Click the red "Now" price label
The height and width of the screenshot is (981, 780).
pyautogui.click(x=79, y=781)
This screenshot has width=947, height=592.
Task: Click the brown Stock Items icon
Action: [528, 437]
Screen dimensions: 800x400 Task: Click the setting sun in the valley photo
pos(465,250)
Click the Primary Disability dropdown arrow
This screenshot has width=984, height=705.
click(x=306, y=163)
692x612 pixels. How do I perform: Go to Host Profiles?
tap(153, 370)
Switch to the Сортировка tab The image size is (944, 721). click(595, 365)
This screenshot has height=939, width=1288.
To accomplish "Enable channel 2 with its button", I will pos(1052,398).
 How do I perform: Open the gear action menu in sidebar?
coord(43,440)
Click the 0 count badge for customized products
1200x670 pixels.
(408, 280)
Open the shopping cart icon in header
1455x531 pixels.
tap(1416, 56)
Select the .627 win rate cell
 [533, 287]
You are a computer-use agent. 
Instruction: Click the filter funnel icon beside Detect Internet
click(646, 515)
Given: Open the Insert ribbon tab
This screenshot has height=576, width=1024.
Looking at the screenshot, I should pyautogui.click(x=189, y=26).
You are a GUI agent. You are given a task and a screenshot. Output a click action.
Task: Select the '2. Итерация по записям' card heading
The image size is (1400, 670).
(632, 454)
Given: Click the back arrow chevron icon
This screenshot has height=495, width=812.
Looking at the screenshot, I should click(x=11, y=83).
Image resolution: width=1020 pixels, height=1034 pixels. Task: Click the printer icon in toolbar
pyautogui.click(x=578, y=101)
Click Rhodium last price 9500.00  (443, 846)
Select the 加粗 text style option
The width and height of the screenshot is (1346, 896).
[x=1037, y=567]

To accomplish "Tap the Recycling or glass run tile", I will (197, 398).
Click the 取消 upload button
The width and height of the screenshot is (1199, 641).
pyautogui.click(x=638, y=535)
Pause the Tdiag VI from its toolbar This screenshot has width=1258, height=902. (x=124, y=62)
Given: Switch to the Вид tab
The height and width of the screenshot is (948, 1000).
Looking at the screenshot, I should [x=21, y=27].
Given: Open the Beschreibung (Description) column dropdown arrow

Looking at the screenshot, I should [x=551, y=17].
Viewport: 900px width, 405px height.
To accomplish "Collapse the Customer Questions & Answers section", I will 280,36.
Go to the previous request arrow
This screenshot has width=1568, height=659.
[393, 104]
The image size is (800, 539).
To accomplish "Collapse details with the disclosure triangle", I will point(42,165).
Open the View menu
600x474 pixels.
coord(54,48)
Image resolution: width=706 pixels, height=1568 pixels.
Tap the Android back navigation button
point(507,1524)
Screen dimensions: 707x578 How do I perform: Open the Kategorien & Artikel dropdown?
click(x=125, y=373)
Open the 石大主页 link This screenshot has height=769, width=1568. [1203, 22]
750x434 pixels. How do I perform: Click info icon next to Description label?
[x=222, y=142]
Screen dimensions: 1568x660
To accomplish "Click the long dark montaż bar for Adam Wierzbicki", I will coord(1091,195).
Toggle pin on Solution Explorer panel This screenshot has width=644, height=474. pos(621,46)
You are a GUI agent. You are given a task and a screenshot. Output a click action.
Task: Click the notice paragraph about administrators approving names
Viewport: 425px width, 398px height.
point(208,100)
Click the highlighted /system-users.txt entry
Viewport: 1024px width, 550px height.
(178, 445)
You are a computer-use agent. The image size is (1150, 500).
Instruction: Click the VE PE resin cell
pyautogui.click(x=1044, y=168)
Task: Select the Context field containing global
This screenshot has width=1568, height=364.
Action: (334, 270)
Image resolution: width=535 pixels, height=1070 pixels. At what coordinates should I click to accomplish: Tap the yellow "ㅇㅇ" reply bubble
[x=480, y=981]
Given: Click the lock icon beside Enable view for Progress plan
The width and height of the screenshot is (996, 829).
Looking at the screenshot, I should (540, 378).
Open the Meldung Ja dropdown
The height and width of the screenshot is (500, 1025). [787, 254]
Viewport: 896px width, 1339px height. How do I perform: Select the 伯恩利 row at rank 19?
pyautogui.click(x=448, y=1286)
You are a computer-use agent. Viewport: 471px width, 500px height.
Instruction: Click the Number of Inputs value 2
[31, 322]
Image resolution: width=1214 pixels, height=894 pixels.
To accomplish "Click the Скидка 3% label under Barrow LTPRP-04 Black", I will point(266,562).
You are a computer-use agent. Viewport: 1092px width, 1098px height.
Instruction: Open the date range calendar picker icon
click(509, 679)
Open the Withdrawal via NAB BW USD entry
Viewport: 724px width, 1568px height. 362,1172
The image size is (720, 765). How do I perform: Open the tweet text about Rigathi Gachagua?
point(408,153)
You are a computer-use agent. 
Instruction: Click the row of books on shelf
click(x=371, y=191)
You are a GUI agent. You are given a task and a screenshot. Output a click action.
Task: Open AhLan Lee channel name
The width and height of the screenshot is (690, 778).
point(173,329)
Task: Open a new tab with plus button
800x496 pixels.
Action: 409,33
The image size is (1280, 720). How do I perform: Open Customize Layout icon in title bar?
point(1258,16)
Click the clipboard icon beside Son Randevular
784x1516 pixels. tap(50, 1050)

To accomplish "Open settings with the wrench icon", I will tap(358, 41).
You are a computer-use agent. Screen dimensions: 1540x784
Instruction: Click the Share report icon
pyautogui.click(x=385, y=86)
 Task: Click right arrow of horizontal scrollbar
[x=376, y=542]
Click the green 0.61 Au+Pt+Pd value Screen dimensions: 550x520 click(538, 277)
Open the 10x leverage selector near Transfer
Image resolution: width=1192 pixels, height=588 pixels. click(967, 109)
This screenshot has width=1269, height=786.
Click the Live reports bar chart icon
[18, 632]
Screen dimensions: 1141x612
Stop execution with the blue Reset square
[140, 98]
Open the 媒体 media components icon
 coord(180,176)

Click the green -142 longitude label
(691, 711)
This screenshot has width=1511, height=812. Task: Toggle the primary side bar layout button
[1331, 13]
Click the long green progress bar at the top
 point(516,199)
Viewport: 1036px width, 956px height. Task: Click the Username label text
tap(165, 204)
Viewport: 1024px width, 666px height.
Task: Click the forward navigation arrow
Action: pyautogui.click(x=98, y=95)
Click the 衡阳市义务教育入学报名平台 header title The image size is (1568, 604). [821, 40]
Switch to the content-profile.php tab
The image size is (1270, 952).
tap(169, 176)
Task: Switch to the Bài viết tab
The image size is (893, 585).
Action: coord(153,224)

· · · · ·

Reproduce, character for character, only the lines of the preceding data that start at the line with "Given: Click the back arrow chevron icon" and end at the line with "Given: Switch to the Вид tab", both included.

Exercise solution
Given: Click the back arrow chevron icon
This screenshot has height=495, width=812.
Looking at the screenshot, I should click(x=11, y=83).
Image resolution: width=1020 pixels, height=1034 pixels. Task: Click the printer icon in toolbar
pyautogui.click(x=578, y=101)
Click Rhodium last price 9500.00  (443, 846)
Select the 加粗 text style option
The width and height of the screenshot is (1346, 896).
[x=1037, y=567]

To accomplish "Tap the Recycling or glass run tile", I will (197, 398).
Click the 取消 upload button
The width and height of the screenshot is (1199, 641).
pyautogui.click(x=638, y=535)
Pause the Tdiag VI from its toolbar This screenshot has width=1258, height=902. (x=124, y=62)
Given: Switch to the Вид tab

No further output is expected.